[[ Given data open ]]

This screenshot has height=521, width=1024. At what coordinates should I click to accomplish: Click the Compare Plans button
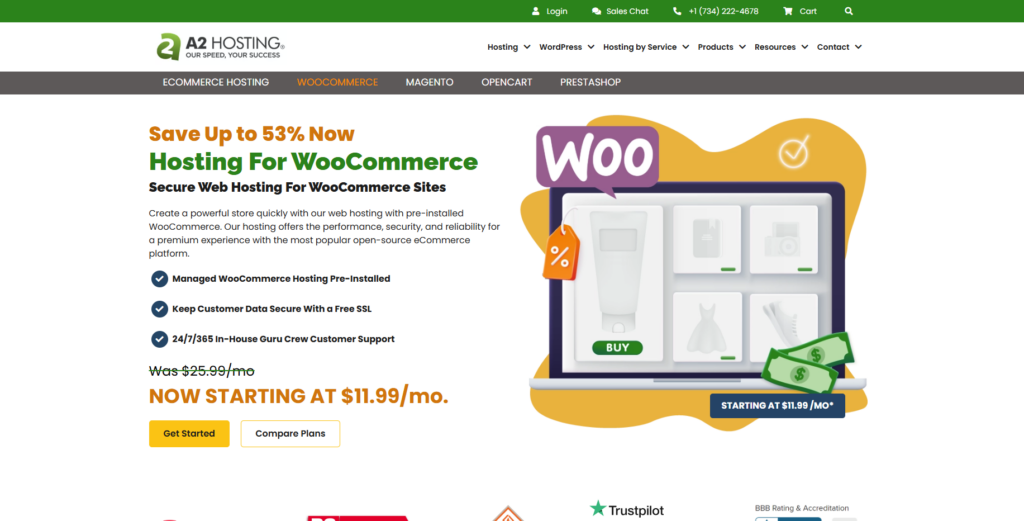point(291,434)
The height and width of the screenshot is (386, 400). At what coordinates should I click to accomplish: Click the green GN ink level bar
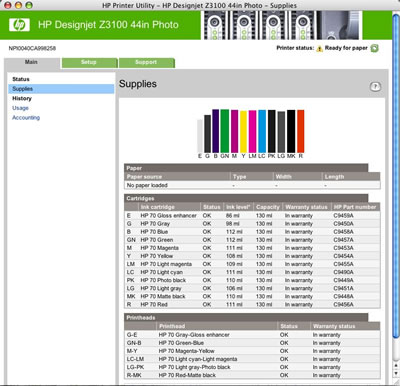[225, 131]
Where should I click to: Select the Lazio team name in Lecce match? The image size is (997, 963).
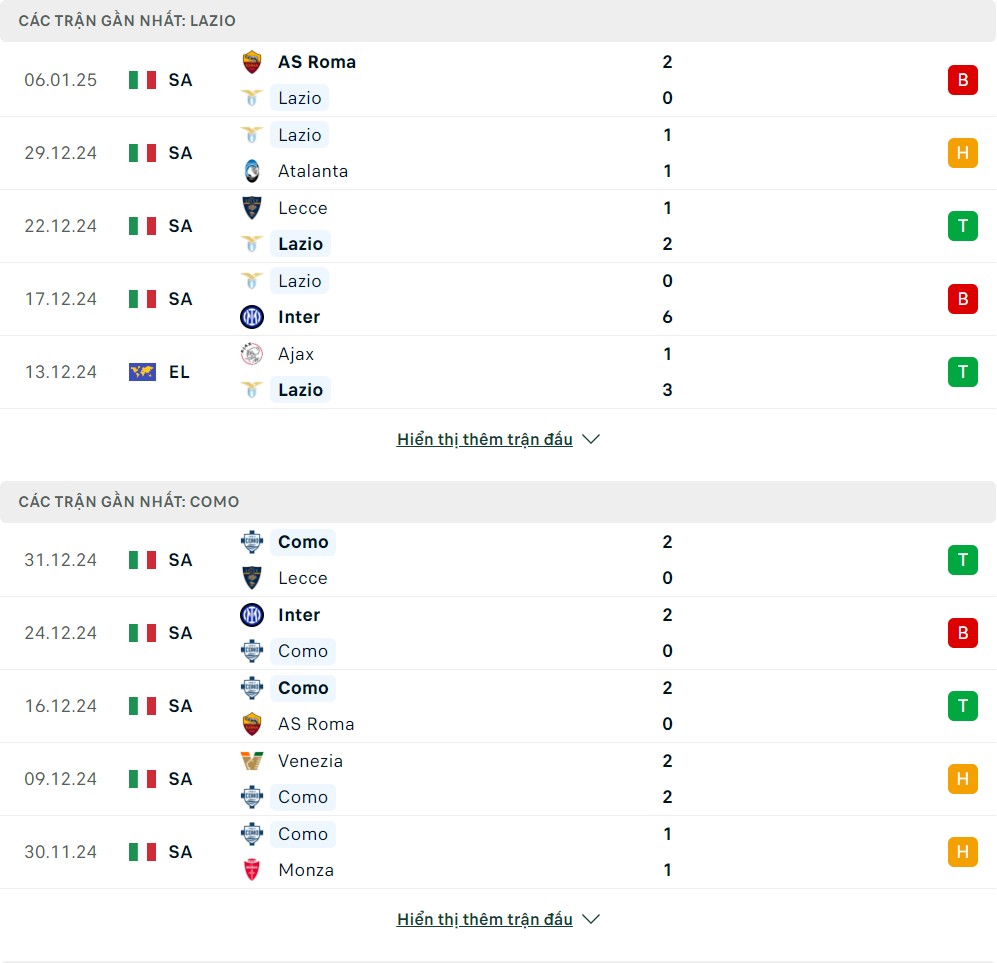pos(300,244)
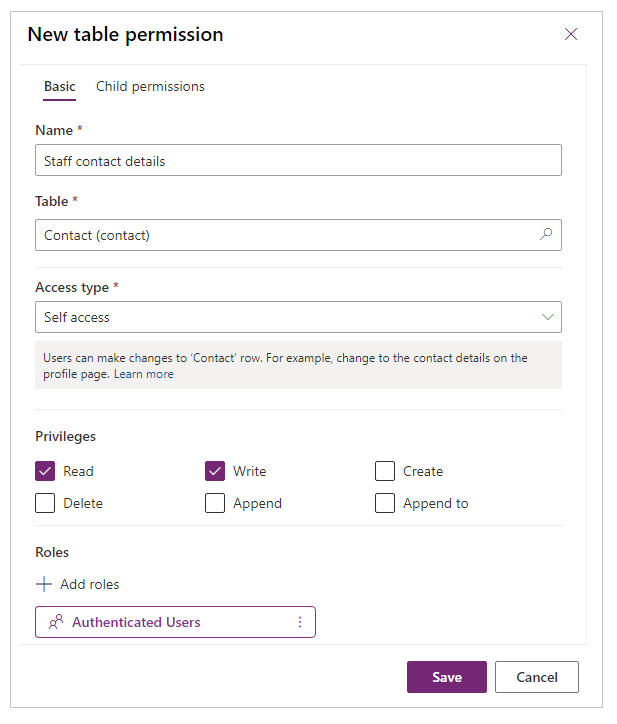Open the Self access dropdown
The image size is (617, 724).
coord(298,317)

[[ Given data closed ]]

Restate every record above word for word, without images.

This screenshot has height=521, width=1024. At what coordinates should I click to accomplish: Click the Compare Plans button
point(291,434)
The height and width of the screenshot is (386, 400). At what coordinates should I click to accomplish: Click the green GN ink level bar
[225, 131]
Where should I click to: Select the Lazio team name in Lecce match? The image size is (997, 963).
pos(300,244)
Open the Self access dropdown
The image size is (617, 724).
coord(298,317)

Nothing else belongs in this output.